Residents get preview of popular Peterson Bay educational tour
Critters and curiosity abounded last Thursday when a group of Homer area residents were treated to a tour of Peterson Bay by the Center for Alaskan Coastal Studies. From sea stars to barnacles, they were taken through the gamut of natural phenomena that can be found in Kachemak Bay’s local ecosystem.
The center hosted the tour as a preview of its popular Peterson Bay trip, on which a handful of residents got to experience aspects of the trip offered throughout the summer. Starting on the beach and working back through the forest at Peterson Bay, the trip ended with a look at the center’s field station, where educational camps are held and where two staff members stay during the summer months.
Participants can sign up for a guided tour of the beach at Peterson Bay and a coastal forest nature hike, a nature hike combined with a kayak trip through St. Augustine’s Kayak Tours, or an overnight stay in one of the field station’s yurts.
Education Program Coordinator Seth Spencer and Caitlin Marsteller led the group of seven along the rocky beach and through a muddy forest trail, peppering their guests with scientific factoids all the while.
Marsteller served as the field station coordinator last year, and has returned to the center for a few months this summer for research. With a focus on marine life, she was able to identify numerous crustaceans and other sea life for the visitors, especially when it came to the center’s “touch tanks” back at the field station.
First on the agenda was a leisurely float past Gull Island. The water taxi, provided by St. Augustine’s Kayak Tours, slowed as it reached the rookery for Marsteller and Spencer to point out the various bird species nesting there.
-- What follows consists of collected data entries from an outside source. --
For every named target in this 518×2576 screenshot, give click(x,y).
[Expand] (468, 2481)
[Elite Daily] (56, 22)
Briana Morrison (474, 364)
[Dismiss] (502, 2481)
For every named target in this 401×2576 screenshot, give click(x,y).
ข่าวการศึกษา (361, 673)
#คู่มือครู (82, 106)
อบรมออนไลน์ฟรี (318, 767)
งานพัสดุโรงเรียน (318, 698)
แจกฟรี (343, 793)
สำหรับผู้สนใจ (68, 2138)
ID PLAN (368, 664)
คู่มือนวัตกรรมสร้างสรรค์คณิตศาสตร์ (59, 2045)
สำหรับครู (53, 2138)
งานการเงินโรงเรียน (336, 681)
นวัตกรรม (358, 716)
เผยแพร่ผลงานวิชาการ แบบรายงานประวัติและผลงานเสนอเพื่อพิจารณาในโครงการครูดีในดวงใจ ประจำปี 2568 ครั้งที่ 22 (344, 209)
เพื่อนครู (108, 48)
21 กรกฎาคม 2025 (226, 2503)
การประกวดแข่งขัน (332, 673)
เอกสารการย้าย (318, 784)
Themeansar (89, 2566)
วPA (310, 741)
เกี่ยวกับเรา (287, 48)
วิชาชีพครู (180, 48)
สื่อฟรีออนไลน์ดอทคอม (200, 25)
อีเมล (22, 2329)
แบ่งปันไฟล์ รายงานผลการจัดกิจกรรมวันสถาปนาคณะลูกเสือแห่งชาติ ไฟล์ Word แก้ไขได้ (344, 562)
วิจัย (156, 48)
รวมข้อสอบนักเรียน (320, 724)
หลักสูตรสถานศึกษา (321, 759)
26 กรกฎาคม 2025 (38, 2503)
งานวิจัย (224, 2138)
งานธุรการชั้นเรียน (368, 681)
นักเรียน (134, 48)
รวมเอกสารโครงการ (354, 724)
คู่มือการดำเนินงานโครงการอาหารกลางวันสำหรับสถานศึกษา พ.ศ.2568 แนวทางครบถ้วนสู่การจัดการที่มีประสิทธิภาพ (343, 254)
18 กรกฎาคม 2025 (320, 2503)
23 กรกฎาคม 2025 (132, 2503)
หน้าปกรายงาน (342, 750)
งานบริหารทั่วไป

Also making the island their home for the moment were several otters and their pups.
Once at the Peterson Bay field station, the group set off across the beach under moody skies and amid a plus 8 foot tide. Normally, Spencer explained, the center likes to show groups the tide line during a minus tide, when many more sea creatures will be visible. Thursday’s group was content with identifying several molts shed by crabs that washed up on the rocks.
While meandering back toward the field station by way of the coastal forest, Marsteller and Spencer talked about the various wildlife that can be seen in Peterson Bay, including black bears and nesting eagles. They helped participants identify plants and fungi during their walk through the woods, which became warmer and more humid the closer the group came to the field station.
Once there, the wanderers got a break to look into the station’s touch tanks, which hold a variety of sea creatures. They’re separated into the “predator tank” and the “prey tank,” Marsteller said. This originally wasn’t the case, and the organization had to be changed when staff realized they were missing a few specimens.
Marsteller brought three examples of sea life up to the field station’s lab, where visitors got to study them up close through a microscope.
All this and a water taxi ride on both ends of the trip had the group back to the Homer Harbor by noon.
As representatives of the local tourism and business industry, some of the guests can now refer their guests and patrons to the hours the center offers.
If all the spots are filled for one of the guided Peterson Bay tours, families and friends can also participate in Creatures of the Dock tours, which take place right at the Homer Harbor.
Marsteller and Spencer said several of the sea creatures that would be seen on the tours can be spotted without crossing the bay. Sometimes, dock tour participants even see specimens that Peterson Bay tourists don’t.